Bartz detinha naquele tempo cerca de 180 hectares (ha) próprios e mais 300 ha arrendados. Sua produção estava voltada às lavouras de soja, no verão, e trigo e milho no inverno. A partir de uma análise minuciosa das plantadeiras que havia no mercado e as necessidades para a aplicação em SPD, o produtor ajudou a desenvolver o disco duplo desencontrado, para as semeadoras. A novidade foi um grande avanço na década de 1980. Os discos com diâmetros entre 40 centímetros (cm) a 50 cm do equipamento conseguiam penetrar na matéria orgânica sem muita aderência de solo, pois tinham um efeito autolimpante. Essas peças começaram a funcionar melhor quando foram adicionados a elas limpadores flexíveis e retirado o para-lama, onde havia aderência de solo e embuchamento.
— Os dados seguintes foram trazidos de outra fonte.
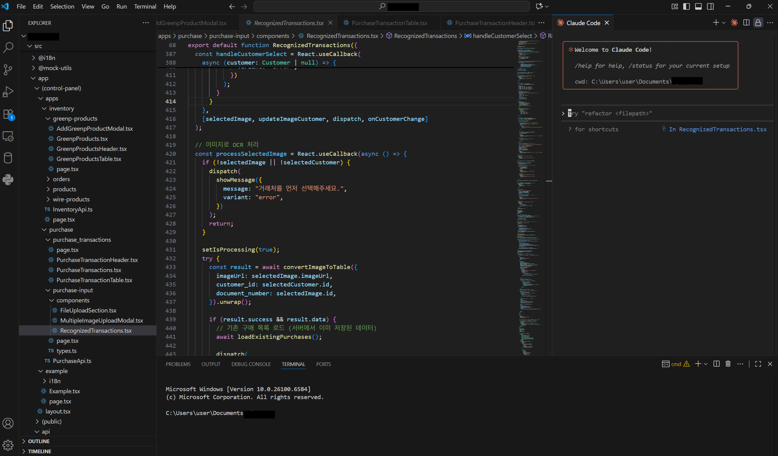Toggle the primary side bar visibility

pos(686,6)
Djikstra também possuía a mesma veia criativa e fazia as adaptações necessárias nos maquinários. “Pegamos uma semeadora e tivemos de dar ‘mais peso’ a elas para que pudessem chegar ao solo – tínhamos de ser, além de produtores, mecânicos, para poder por nossas próprias ideias em prática”, destaca o produtor.

Ele também produzia soja e trigo, posteriormente, outras culturas foram sendo adicionadas como o milho, o feijão, a cevada, a aveia preta e o nabo forrageiro. Dessas espécies eram programadas as rotações para compor o sistema produtivo, e a maior preocupação em depositar mais matéria orgânica no solo, num processo que procurava haver o mínimo de movimentação da terra. “Naquela época, estabelecíamos então uma agricultura sustentável, pois além de garantir a saúde do solo, não havia mais as emissões de gás carbônico em função do revolvimento da terra, o que ocorria com plantio convencional”, ressalta Djikstra.

A evolução das máquinas

Bartz diz que naquele início havia muita troca de informações entre produtores e a própria indústria de máquinas nacionais. “Nessa interação de produtores e inventores, muitos conceitos eram levados até as montadoras para o desenvolvimento das máquinas. Lembro-me de um equipamento que eu mesmo desenvolvi. Um pulverizador autopropelido de jato dirigido que conseguia acompanhar as diferenças do terreno. Uma empresa copiou o meu conceito e o equipamento tornou-se um dos campeões de venda, isso no final dos anos de 1970 e início de 1980”.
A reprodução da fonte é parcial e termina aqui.